Abatido e inconformado, Muricy segue seus trabalhos no tricolor

Arquivo Geral

15/05/2007 0h00

A eliminação da Taça Libertadores e a bronca de Juvenal Juvêncio decretaram, pelo menos momentaneamente, o fim do já tradicional mau humor de Muricy Ramalho. Nesta terça-feira, o treinador deu entrevista coletiva em tom de voz baixo e não escondeu seu abatimento. Falando pausadamente sob os olhares atentos do superintendente Marco Aurélio Cunha, o treinador não respondeu enfezado nem às perguntas sobre assuntos polêmicos.

“Só o tempo cura a ferida, mas não podemos desistir da vida. Ninguém está conformado [com a eliminação], mas o mundo está rodando e não podemos parar”, disse Muricy.

O treinador se mostrou sentido com as notícias sobre uma suposta interferência de Juvenal Juvêncio em seu trabalho. Mesmo que ninguém ouse dizer isso para o presidente, é consenso no CT que o dirigente foi exageradamente duro em suas palavras na sexta-feira. Sua manifestação pública mexeu com o elenco, mas acabou abrindo a possibilidade de múltiplas interpretações, fato que deixou Muricy desprotegido diante da torcida e da opinião pública.

“Não sei se há gente aqui dentro do São Paulo remando contra. Acho que todos têm de estar juntos. Eu sou o técnico do São Paulo e estou remando a favor. Isso é de cada um”, disse Muricy Ramalho, que depois declarou que o time estava mesmo precisando de uma chacoalhada como a de sexta-feira.

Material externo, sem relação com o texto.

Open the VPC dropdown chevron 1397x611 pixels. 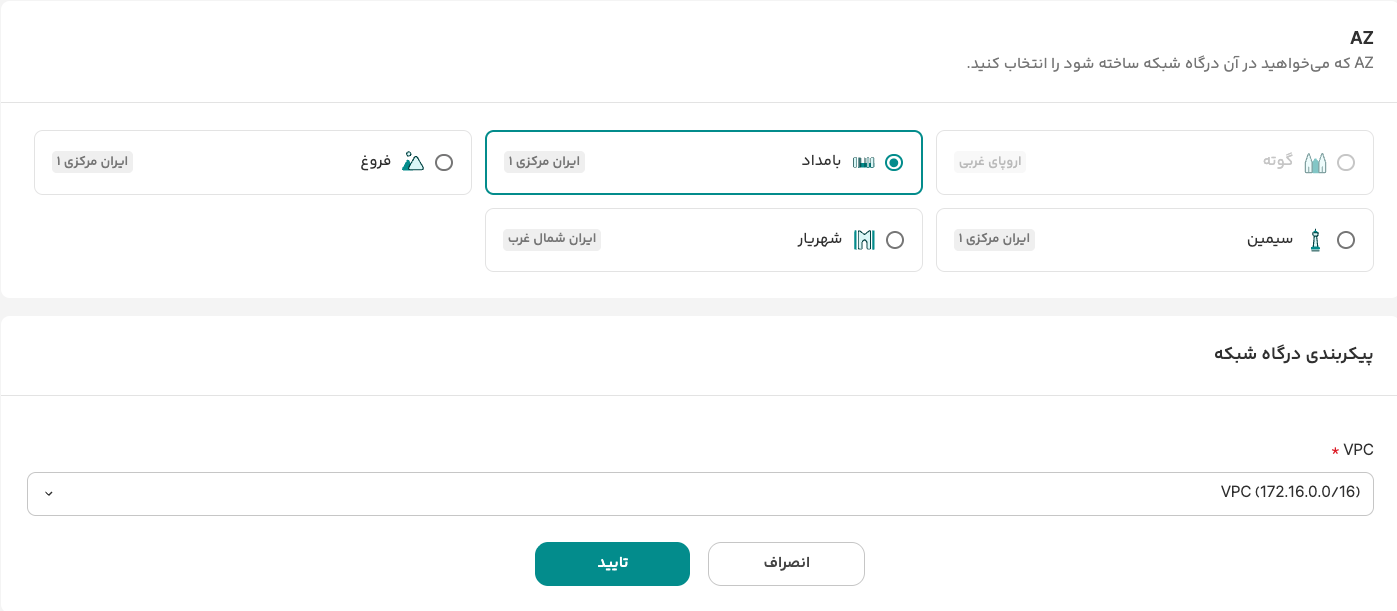(x=49, y=494)
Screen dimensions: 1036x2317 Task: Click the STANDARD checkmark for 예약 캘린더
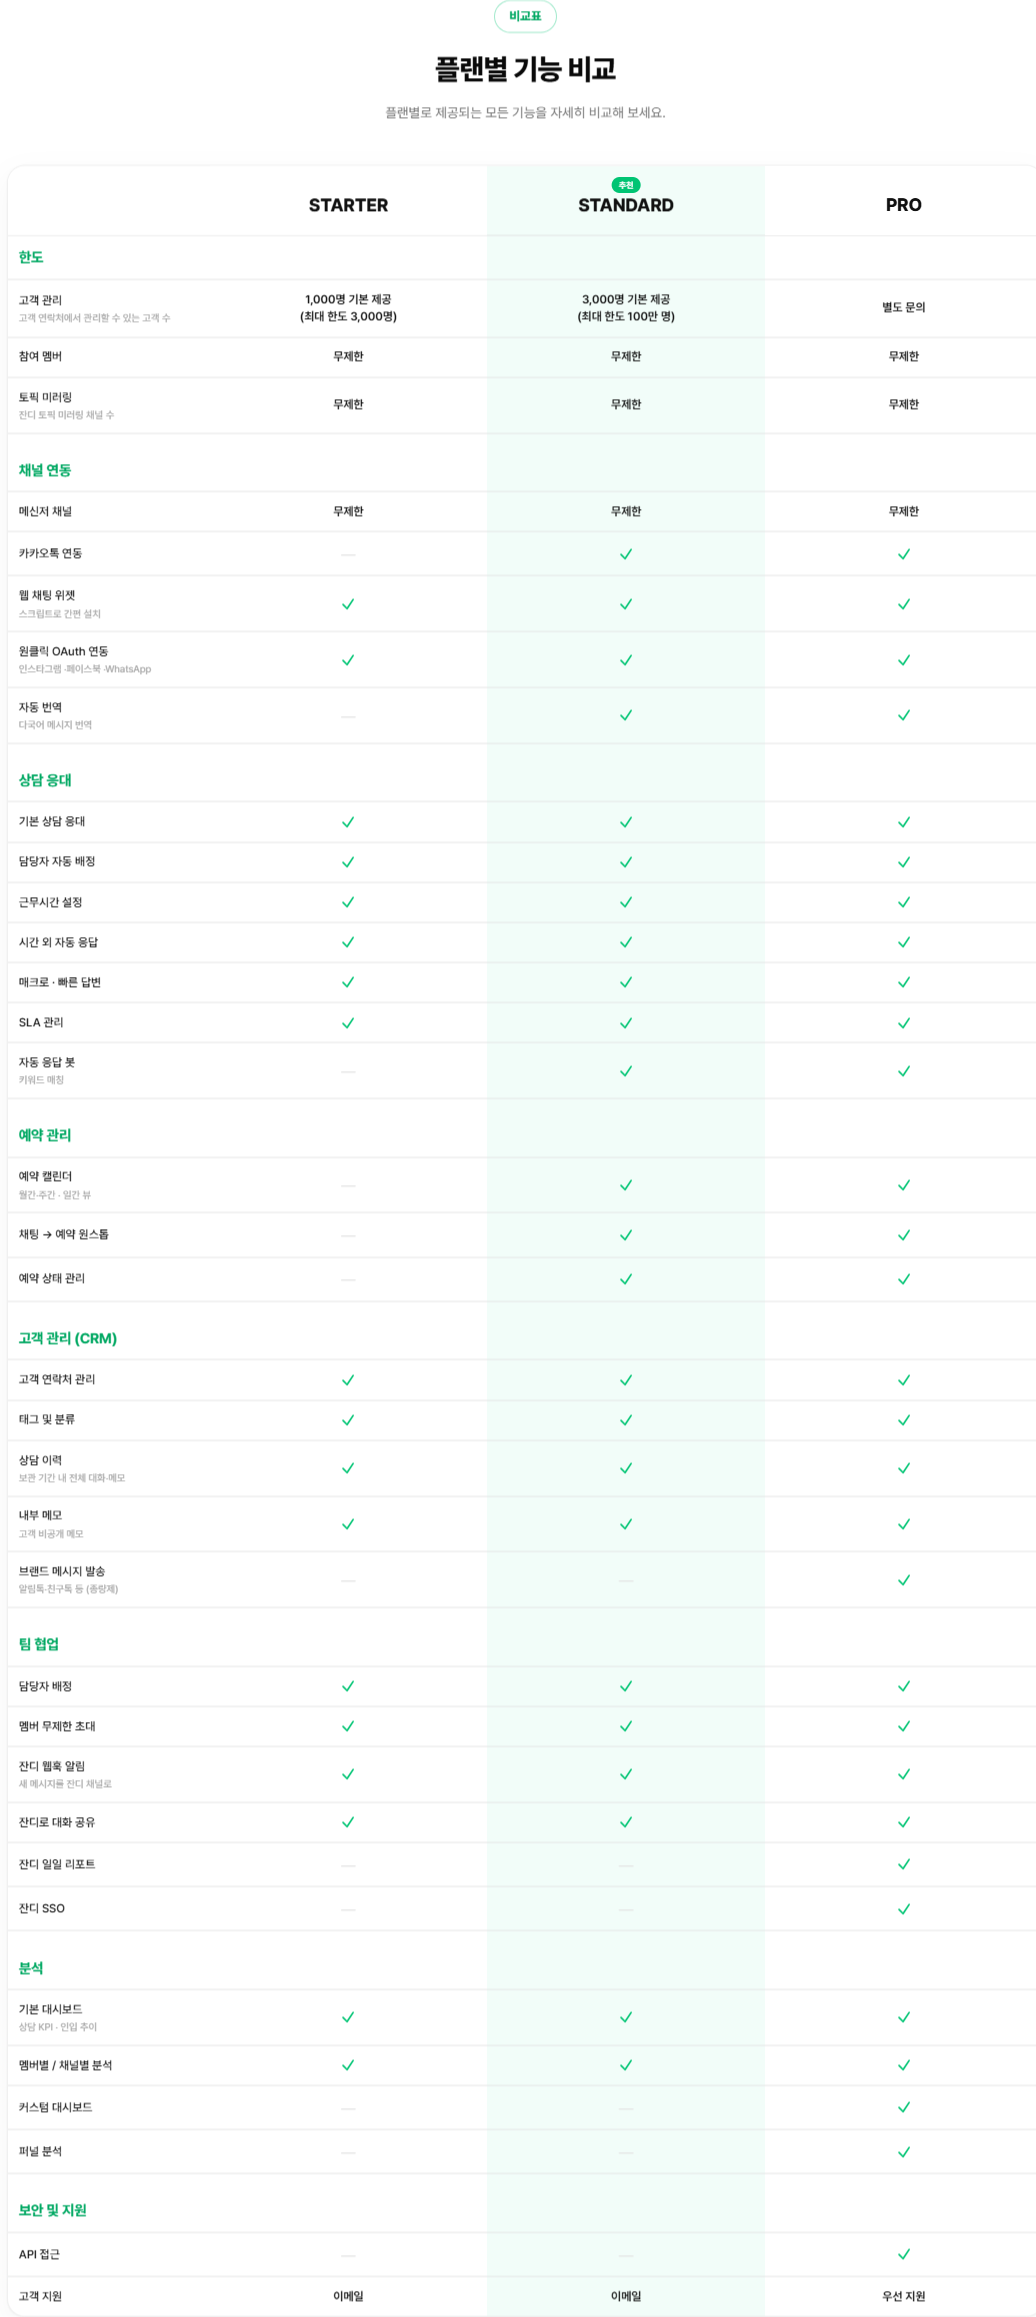(x=626, y=1185)
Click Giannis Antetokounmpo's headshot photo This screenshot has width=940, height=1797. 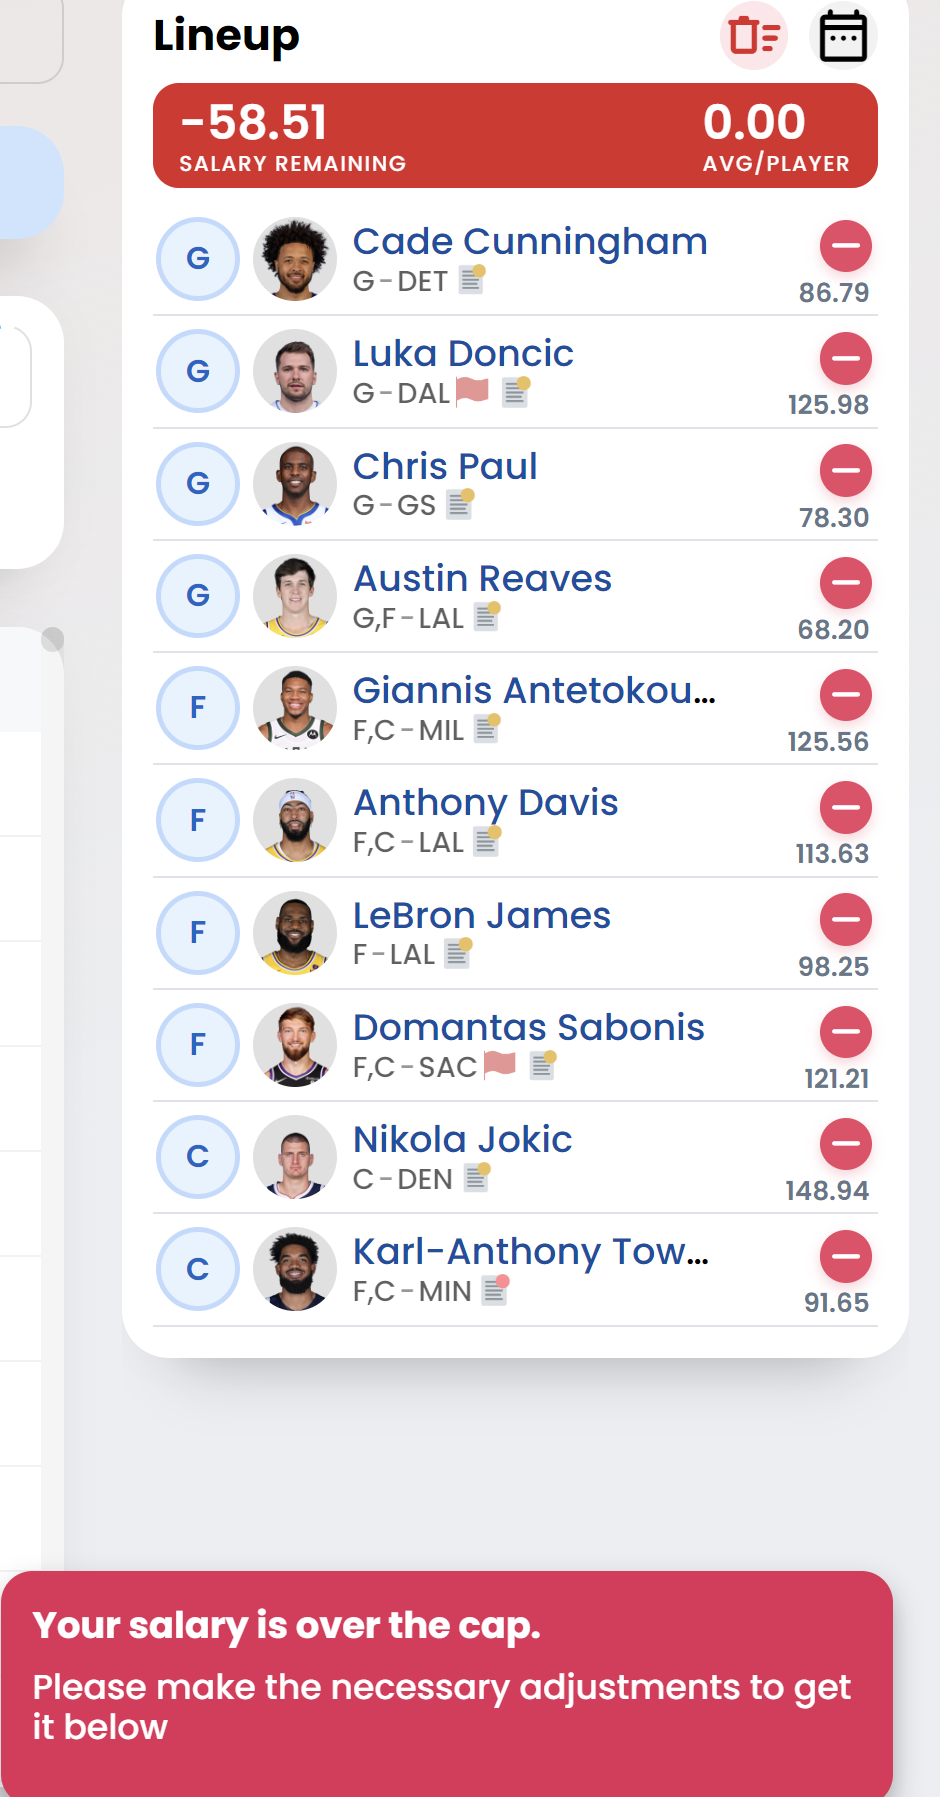pyautogui.click(x=295, y=708)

Apesar de ter procurado esquecer os resultados passados e projetar uma arrancada no Brasileirão, o treinador são-paulino acha que poderia ter sido tratado com mais respeito após a eliminação da Libertadores. “As pessoas precisam ter cuidado com o que falam porque temos uma família por trás. As [minhas] crianças sentem essas coisas na escola, por exemplo”, reclamou.

Após muita insistência no assunto, Muricy voltou a negar que tenha alterado a equipe, no sábado, por sugestão do presidente do clube. “Não digo que fui injustiçado, mas muita coisa que foi colocada não é verdade. Acho que foi a primeira vez em um ano que o Juvenal veio aqui no CT. Ele está aborrecido com a eliminação e tem razão de se manifestar. Foi tudo feito de uma maneira normal, sem acusar ninguém. Não existe time do Juvenal. Existe o time do São Paulo e eu sou o treinador”, completou.